9 Danny L Harle feat. Carly Rae Jepsen - "Super Natural"
I feel like this is the song that positions PC Music properly inside the pop world. Sure, SOPHIE has had their collaborations with Madonna and Charli XCX, but in terms of accessibility, this is their poppiest song. And it's without a doubt one of their best for that same reason. Also Carly does her thing as great she always does.
8 Danny Brown - "When It Rain"
There's just so much going on here. The production is so dense, I love the ringtone-like sounds over the heavy, glitchy footwork/ghettotech-meets-industrial instrumental, and Danny Brown's delivery here is probably one of his most aggressive performances to date. It's like Death Grips... except that this is 1000 times more punk for real. Also the video fits perfectly with the song!
7 Ariana Grande - "Into You"
I don't think anybody expected a track like "Into You" from Ariana. I don't exactly know what makes this song so good, but the combination of her excellent vocals, the catchy hook, the (silly but) fun lyrics about love and sex and the bombastic production makes this probably one of the greatest pop songs since "Run Away With Me".

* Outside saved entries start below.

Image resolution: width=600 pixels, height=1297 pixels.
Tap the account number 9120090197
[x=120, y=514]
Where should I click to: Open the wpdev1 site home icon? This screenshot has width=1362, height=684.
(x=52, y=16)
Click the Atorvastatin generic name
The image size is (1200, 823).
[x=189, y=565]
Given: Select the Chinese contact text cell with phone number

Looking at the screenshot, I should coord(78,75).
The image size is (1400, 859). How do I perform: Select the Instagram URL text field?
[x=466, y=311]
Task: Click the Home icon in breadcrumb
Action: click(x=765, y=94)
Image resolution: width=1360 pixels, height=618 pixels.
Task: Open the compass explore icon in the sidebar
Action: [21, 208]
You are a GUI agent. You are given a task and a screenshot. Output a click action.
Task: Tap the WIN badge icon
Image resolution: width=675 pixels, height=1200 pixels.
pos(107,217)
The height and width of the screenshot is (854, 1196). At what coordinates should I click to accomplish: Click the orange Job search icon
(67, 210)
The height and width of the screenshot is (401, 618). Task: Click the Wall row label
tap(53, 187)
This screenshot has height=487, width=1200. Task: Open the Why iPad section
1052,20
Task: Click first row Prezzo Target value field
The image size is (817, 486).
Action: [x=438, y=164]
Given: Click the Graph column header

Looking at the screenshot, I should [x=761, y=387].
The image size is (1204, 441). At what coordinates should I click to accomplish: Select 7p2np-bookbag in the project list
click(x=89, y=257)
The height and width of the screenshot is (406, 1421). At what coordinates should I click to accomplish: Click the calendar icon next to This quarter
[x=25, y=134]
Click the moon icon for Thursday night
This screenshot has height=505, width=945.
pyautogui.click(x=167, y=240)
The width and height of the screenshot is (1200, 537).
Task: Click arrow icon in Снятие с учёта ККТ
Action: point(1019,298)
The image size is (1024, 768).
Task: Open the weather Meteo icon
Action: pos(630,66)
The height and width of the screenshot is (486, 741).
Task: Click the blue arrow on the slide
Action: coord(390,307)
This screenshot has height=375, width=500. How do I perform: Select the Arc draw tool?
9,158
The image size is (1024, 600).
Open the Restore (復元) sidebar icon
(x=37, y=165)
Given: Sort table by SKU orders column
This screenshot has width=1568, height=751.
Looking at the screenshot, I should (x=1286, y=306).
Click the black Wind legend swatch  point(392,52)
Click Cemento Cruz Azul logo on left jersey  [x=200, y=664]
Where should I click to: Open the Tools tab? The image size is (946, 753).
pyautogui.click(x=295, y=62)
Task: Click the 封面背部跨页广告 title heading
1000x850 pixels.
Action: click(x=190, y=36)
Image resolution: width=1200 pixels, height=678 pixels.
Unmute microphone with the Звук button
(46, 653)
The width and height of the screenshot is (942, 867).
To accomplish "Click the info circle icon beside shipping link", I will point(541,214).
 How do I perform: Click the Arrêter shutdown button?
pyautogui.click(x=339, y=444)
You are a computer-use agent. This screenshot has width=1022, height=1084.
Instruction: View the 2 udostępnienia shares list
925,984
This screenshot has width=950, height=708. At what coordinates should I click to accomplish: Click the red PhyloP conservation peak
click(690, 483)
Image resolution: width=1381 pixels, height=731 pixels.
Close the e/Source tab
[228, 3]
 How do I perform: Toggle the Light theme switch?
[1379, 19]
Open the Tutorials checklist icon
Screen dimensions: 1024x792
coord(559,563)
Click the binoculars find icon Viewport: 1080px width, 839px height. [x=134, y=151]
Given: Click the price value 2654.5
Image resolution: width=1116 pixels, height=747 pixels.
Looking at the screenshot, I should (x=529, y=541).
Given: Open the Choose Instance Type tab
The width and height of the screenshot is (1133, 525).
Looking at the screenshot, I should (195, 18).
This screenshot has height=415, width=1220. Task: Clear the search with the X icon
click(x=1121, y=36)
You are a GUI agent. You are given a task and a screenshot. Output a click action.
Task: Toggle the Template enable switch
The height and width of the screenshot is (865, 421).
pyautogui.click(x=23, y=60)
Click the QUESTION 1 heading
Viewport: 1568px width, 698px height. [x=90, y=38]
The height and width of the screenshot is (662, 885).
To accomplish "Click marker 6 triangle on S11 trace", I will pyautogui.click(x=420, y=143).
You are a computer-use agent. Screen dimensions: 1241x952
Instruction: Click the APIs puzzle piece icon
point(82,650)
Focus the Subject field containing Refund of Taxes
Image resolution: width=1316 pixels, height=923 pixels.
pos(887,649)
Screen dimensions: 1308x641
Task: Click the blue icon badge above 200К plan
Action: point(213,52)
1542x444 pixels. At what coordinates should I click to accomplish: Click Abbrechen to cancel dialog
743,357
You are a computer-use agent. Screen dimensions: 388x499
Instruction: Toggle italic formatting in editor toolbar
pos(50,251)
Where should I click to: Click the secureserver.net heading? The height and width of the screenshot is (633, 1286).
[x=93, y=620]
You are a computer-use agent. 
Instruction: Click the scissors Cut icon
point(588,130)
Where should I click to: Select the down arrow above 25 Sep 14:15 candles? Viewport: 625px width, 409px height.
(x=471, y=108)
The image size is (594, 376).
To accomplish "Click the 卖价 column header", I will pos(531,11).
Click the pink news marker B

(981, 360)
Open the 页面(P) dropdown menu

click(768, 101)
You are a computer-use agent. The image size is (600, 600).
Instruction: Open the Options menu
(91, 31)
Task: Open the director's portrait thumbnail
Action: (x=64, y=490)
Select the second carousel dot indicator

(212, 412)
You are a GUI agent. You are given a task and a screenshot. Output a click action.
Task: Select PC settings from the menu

6 Jenny Hval - "Conceptual Romance"
In a way, this is Jenny’s most “pop” track to date – unlike the songs from 'Apocalypse, girl.’ and her previous albums, this has a definite hook and a relatively normal structure. But her lyrics deal with usual themes for her, such as identity, conceptual art, sexuality, and it has a more atmospheric, darker vibe than the previous single from 'Blood Bitch'. And it's also one of her best songs to date too, so there's that.
5 Radiohead - "Daydreaming"
“Daydreaming” is kind of the opposite to "Burn the Witch" – as an ambient-pop track and everything, but they do share some similarities, like the usage of strings and electronics, but lyrically is very interesting as well, possibly referring to Yorke’s divorce, after spending 23 years with his wife (literally “half of his life”, as its said backwards at the end of the song), giving it a very personal edge, which is one of the reasons this is now one of my favorite Radiohead songs ever.
4 Solange - "Cranes in the Sky"
“Cranes in the Sky” was written about eight years ago with soul icon Raphael Saadiq, it’s a slow, dreamy song that mentions all the ways she tried to get over her depression – by drinking, reading, having sex, dancing, none of which were successful. This song is gorgeous, probably one of my favorites of hers ever and without a doubt one of the best singles of the year.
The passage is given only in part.